YERMA. I know girls who trembled and cried before getting into bed with their husbands. Did I cry the first time I went to bed with you? Didn’t I sing as I turned back the fine linen bedclothes? And didn’t I tell you, “These bedclothes smell of apples!”
JUAN. That’s what you said!
YERMA. My mother cried because I wasn’t sorry to leave her. And that’s true! No one ever got married with more happiness. And yet…
JUAN. Hush! I have a hard-enough job hearing all the time that I’m…
YERMA. No. Don’t tell me what they say. I can see with my own eyes that that isn’t so. The rain just by the force of its falling on the stones softens them and makes weeds grow weeds which people say aren’t good for anything. “Weeds aren’t good for anything,” yet I see them plainly enough moving their yellow flowers in the wind.
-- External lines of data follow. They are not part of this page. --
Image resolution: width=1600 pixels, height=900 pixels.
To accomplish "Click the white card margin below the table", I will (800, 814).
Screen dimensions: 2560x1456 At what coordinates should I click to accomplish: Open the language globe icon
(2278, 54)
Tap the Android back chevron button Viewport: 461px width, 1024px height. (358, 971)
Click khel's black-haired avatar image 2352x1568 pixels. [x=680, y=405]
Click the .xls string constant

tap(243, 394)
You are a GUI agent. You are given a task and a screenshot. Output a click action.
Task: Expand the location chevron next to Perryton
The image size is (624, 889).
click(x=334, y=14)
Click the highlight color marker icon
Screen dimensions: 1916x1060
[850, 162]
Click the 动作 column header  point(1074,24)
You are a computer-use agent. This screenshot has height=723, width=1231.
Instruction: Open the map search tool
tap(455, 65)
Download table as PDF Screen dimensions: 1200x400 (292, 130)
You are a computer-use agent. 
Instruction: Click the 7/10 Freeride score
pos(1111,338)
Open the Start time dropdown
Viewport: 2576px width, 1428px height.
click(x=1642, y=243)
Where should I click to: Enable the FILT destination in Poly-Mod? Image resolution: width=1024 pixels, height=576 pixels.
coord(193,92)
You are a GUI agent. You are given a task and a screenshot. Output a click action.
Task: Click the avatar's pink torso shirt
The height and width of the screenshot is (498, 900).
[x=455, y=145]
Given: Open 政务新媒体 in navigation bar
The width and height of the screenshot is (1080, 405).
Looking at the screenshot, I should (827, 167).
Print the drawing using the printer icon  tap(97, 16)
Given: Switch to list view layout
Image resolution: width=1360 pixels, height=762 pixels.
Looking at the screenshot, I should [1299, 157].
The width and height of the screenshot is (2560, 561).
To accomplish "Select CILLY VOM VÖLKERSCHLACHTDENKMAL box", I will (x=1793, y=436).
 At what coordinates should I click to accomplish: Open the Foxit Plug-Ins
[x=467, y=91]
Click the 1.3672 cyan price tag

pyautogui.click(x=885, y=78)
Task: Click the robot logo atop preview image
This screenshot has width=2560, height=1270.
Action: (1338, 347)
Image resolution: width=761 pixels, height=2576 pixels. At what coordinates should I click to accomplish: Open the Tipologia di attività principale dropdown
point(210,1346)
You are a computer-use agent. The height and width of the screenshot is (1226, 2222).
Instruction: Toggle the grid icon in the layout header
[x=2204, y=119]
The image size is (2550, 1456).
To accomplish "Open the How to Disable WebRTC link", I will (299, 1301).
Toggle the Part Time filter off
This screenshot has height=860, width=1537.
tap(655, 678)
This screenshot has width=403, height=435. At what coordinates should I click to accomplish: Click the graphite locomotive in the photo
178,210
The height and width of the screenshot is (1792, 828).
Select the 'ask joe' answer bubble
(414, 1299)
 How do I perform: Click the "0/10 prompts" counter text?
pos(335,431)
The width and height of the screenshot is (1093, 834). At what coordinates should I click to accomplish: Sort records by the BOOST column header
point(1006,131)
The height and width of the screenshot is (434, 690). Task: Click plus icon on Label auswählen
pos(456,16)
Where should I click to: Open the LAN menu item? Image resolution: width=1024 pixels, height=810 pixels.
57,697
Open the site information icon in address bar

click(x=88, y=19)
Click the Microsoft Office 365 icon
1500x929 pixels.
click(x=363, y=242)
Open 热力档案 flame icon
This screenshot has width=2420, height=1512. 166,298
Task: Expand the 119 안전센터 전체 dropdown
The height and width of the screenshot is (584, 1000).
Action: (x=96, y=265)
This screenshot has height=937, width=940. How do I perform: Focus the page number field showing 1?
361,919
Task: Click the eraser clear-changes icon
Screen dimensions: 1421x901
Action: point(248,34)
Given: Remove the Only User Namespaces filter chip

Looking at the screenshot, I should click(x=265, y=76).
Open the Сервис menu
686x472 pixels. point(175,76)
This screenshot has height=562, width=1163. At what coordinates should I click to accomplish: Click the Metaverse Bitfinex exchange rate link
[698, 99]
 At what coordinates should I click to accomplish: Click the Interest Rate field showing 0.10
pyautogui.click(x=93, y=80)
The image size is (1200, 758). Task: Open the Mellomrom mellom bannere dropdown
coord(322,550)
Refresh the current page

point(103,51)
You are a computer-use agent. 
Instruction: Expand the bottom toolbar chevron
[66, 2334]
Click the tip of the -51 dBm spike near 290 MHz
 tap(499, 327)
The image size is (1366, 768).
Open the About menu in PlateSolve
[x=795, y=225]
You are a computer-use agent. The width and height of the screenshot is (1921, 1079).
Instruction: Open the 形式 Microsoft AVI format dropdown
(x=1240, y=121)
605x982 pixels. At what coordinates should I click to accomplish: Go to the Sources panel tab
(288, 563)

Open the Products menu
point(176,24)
From “Yerma” by Federico Garcia Lorca
Federico Garcia Lorca is one of the world’s greatest poets. On August 12, 1936, his liberal ideas and antifascism prompted Franco’s forces to detain him and assassinate him at 38. He was also a brilliant playwright. In Yerma, he addresses a universal topic: childless marriages and women’s desire to give birth. Federico Garcia Lorca uses his poetic skills to get into our minds and touch our hearts, “Weeds grow weeds which people say aren’t good for anything. “Weeds aren’t good for anything,” yet I see them plainly enough moving their yellow flowers in the wind.”